India will also support and co-lead some of the initiatives including the PFAS product development. We are also working on a new technology for ultra-pure water. There are only two companies which can do ultra-pure water or supply the core equipment for it. One is GE (GE Water, which was bought by France’s Suez and in turn acquired by Veolia). The other is Evoqua Water Technologies (acquired by Xylem).
 
The technologies offered by them are older. Gradiant is very close to developing a product which can be a paradigm change in the cost of ultra-pure water production. We are talking not just parts per million, billion, or even trillion, but parts per quadrillion level purity. Applications include the semiconductor industry and pharmaceuticals.
 
Q. With all this, and the strong revenue growth, is an IPO at hand?   
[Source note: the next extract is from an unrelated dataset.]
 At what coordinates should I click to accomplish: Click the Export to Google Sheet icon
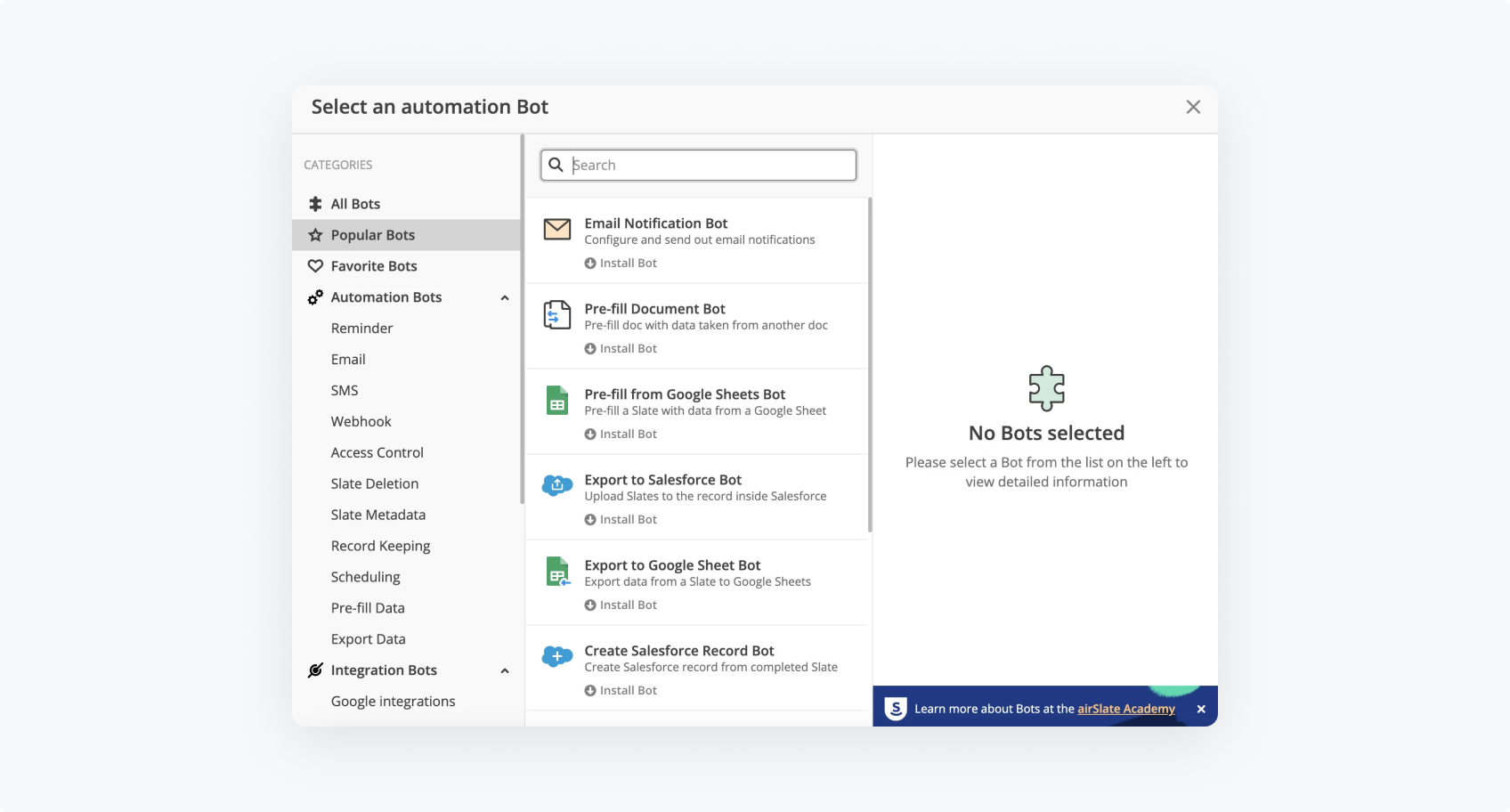[557, 572]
We have raised a substantial amount of money now, so that gives us a lot of runway. We don't have to worry about any fundraising, private or public for now, which is ideal because we want to focus on the business for the next three, four years.
 
But, at the same time, we want to pay back our investors who have been with us patiently for the last ten years. There has not been a single discussion at the board level about Gradiant not growing fast enough or wanting an exit or anything like that. But we want to pay our investors back.
 
IPO is a good route, and honestly, you'll be among the first in the media to know.